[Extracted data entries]
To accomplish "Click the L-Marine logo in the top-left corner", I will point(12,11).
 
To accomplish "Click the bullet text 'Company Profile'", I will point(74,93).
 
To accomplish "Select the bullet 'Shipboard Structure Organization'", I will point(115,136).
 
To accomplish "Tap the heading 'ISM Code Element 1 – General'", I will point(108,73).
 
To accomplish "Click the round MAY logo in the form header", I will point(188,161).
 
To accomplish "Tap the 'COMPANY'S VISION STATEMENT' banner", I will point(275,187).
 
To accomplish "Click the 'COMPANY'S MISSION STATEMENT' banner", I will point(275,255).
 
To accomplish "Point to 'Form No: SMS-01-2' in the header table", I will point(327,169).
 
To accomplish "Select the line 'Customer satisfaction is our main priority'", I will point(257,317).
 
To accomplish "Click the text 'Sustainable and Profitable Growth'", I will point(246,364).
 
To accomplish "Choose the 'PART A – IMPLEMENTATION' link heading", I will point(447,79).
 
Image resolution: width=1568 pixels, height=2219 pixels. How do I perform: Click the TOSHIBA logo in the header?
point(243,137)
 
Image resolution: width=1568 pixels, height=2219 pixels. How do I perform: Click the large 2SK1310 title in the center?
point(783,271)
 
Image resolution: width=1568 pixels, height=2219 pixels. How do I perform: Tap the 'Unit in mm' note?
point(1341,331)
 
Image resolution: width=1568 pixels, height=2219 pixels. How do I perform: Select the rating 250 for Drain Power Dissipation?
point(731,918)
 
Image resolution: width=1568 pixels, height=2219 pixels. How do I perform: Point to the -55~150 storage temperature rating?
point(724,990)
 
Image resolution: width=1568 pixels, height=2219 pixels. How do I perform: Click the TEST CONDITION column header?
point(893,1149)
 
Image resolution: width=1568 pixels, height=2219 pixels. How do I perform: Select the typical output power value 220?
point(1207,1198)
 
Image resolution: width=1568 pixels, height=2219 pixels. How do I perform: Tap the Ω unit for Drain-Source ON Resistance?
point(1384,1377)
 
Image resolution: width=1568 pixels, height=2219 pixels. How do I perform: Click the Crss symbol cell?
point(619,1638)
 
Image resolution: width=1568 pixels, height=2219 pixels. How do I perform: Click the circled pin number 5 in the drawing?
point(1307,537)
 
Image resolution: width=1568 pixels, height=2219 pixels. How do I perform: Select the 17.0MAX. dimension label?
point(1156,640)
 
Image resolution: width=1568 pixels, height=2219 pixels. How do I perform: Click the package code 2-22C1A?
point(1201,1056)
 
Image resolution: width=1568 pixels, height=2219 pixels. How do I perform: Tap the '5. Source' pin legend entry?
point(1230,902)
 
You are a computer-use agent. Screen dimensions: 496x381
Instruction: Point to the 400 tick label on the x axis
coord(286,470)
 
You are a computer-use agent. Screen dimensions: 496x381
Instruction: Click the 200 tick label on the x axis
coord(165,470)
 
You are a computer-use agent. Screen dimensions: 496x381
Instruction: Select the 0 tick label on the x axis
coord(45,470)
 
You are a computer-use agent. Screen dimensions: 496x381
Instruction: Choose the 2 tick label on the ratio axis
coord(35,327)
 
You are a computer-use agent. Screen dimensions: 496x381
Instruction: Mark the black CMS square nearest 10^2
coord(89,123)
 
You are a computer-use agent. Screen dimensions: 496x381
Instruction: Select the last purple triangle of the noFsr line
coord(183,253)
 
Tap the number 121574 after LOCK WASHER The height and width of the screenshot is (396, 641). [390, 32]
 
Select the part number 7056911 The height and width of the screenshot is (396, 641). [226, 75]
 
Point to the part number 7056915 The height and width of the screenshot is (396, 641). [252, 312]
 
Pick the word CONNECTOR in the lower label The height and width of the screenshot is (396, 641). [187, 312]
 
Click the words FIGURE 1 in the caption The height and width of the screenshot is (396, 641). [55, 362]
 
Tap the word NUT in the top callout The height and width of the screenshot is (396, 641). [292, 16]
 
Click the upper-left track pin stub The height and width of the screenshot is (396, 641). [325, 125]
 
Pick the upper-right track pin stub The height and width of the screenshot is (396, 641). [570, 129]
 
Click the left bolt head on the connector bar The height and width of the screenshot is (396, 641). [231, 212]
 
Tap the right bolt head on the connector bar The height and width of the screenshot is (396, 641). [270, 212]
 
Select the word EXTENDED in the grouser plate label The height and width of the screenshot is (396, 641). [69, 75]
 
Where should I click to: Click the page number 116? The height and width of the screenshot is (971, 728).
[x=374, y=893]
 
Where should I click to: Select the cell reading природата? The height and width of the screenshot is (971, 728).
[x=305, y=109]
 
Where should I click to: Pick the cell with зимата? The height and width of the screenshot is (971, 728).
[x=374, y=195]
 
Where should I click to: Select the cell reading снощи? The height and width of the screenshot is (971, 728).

### Task prompt
Convert the entries above into a Markdown table with the columns "Row" and "Entry". Number each entry and skip blank lines.

### Task response
| Row | Entry |
|---|---|
| 1 | To accomplish "Click the L-Marine logo in the top-left corner", I will point(12,11). |
| 2 | To accomplish "Click the bullet text 'Company Profile'", I will point(74,93). |
| 3 | To accomplish "Select the bullet 'Shipboard Structure Organization'", I will point(115,136). |
| 4 | To accomplish "Tap the heading 'ISM Code Element 1 – General'", I will point(108,73). |
| 5 | To accomplish "Click the round MAY logo in the form header", I will point(188,161). |
| 6 | To accomplish "Tap the 'COMPANY'S VISION STATEMENT' banner", I will point(275,187). |
| 7 | To accomplish "Click the 'COMPANY'S MISSION STATEMENT' banner", I will point(275,255). |
| 8 | To accomplish "Point to 'Form No: SMS-01-2' in the header table", I will point(327,169). |
| 9 | To accomplish "Select the line 'Customer satisfaction is our main priority'", I will point(257,317). |
| 10 | To accomplish "Click the text 'Sustainable and Profitable Growth'", I will point(246,364). |
| 11 | To accomplish "Choose the 'PART A – IMPLEMENTATION' link heading", I will point(447,79). |
| 12 | Image resolution: width=1568 pixels, height=2219 pixels. How do I perform: Click the TOSHIBA logo in the header? |
| 13 | point(243,137) |
| 14 | Image resolution: width=1568 pixels, height=2219 pixels. How do I perform: Click the large 2SK1310 title in the center? |
| 15 | point(783,271) |
| 16 | Image resolution: width=1568 pixels, height=2219 pixels. How do I perform: Tap the 'Unit in mm' note? |
| 17 | point(1341,331) |
| 18 | Image resolution: width=1568 pixels, height=2219 pixels. How do I perform: Select the rating 250 for Drain Power Dissipation? |
| 19 | point(731,918) |
| 20 | Image resolution: width=1568 pixels, height=2219 pixels. How do I perform: Point to the -55~150 storage temperature rating? |
| 21 | point(724,990) |
| 22 | Image resolution: width=1568 pixels, height=2219 pixels. How do I perform: Click the TEST CONDITION column header? |
| 23 | point(893,1149) |
| 24 | Image resolution: width=1568 pixels, height=2219 pixels. How do I perform: Select the typical output power value 220? |
| 25 | point(1207,1198) |
| 26 | Image resolution: width=1568 pixels, height=2219 pixels. How do I perform: Tap the Ω unit for Drain-Source ON Resistance? |
| 27 | point(1384,1377) |
| 28 | Image resolution: width=1568 pixels, height=2219 pixels. How do I perform: Click the Crss symbol cell? |
| 29 | point(619,1638) |
| 30 | Image resolution: width=1568 pixels, height=2219 pixels. How do I perform: Click the circled pin number 5 in the drawing? |
| 31 | point(1307,537) |
| 32 | Image resolution: width=1568 pixels, height=2219 pixels. How do I perform: Select the 17.0MAX. dimension label? |
| 33 | point(1156,640) |
| 34 | Image resolution: width=1568 pixels, height=2219 pixels. How do I perform: Click the package code 2-22C1A? |
| 35 | point(1201,1056) |
| 36 | Image resolution: width=1568 pixels, height=2219 pixels. How do I perform: Tap the '5. Source' pin legend entry? |
| 37 | point(1230,902) |
| 38 | You are a computer-use agent. Screen dimensions: 496x381 |
| 39 | Instruction: Point to the 400 tick label on the x axis |
| 40 | coord(286,470) |
| 41 | You are a computer-use agent. Screen dimensions: 496x381 |
| 42 | Instruction: Click the 200 tick label on the x axis |
| 43 | coord(165,470) |
| 44 | You are a computer-use agent. Screen dimensions: 496x381 |
| 45 | Instruction: Select the 0 tick label on the x axis |
| 46 | coord(45,470) |
| 47 | You are a computer-use agent. Screen dimensions: 496x381 |
| 48 | Instruction: Choose the 2 tick label on the ratio axis |
| 49 | coord(35,327) |
| 50 | You are a computer-use agent. Screen dimensions: 496x381 |
| 51 | Instruction: Mark the black CMS square nearest 10^2 |
| 52 | coord(89,123) |
| 53 | You are a computer-use agent. Screen dimensions: 496x381 |
| 54 | Instruction: Select the last purple triangle of the noFsr line |
| 55 | coord(183,253) |
| 56 | Tap the number 121574 after LOCK WASHER The height and width of the screenshot is (396, 641). [390, 32] |
| 57 | Select the part number 7056911 The height and width of the screenshot is (396, 641). [226, 75] |
| 58 | Point to the part number 7056915 The height and width of the screenshot is (396, 641). [252, 312] |
| 59 | Pick the word CONNECTOR in the lower label The height and width of the screenshot is (396, 641). [187, 312] |
| 60 | Click the words FIGURE 1 in the caption The height and width of the screenshot is (396, 641). [55, 362] |
| 61 | Tap the word NUT in the top callout The height and width of the screenshot is (396, 641). [292, 16] |
| 62 | Click the upper-left track pin stub The height and width of the screenshot is (396, 641). [325, 125] |
| 63 | Pick the upper-right track pin stub The height and width of the screenshot is (396, 641). [570, 129] |
| 64 | Click the left bolt head on the connector bar The height and width of the screenshot is (396, 641). [231, 212] |
| 65 | Tap the right bolt head on the connector bar The height and width of the screenshot is (396, 641). [270, 212] |
| 66 | Select the word EXTENDED in the grouser plate label The height and width of the screenshot is (396, 641). [69, 75] |
| 67 | Where should I click to: Click the page number 116? The height and width of the screenshot is (971, 728). |
| 68 | [x=374, y=893] |
| 69 | Where should I click to: Select the cell reading природата? The height and width of the screenshot is (971, 728). |
| 70 | [x=305, y=109] |
| 71 | Where should I click to: Pick the cell with зимата? The height and width of the screenshot is (971, 728). |
| 72 | [x=374, y=195] |
| 73 | Where should I click to: Select the cell reading снощи? The height and width of the screenshot is (971, 728). |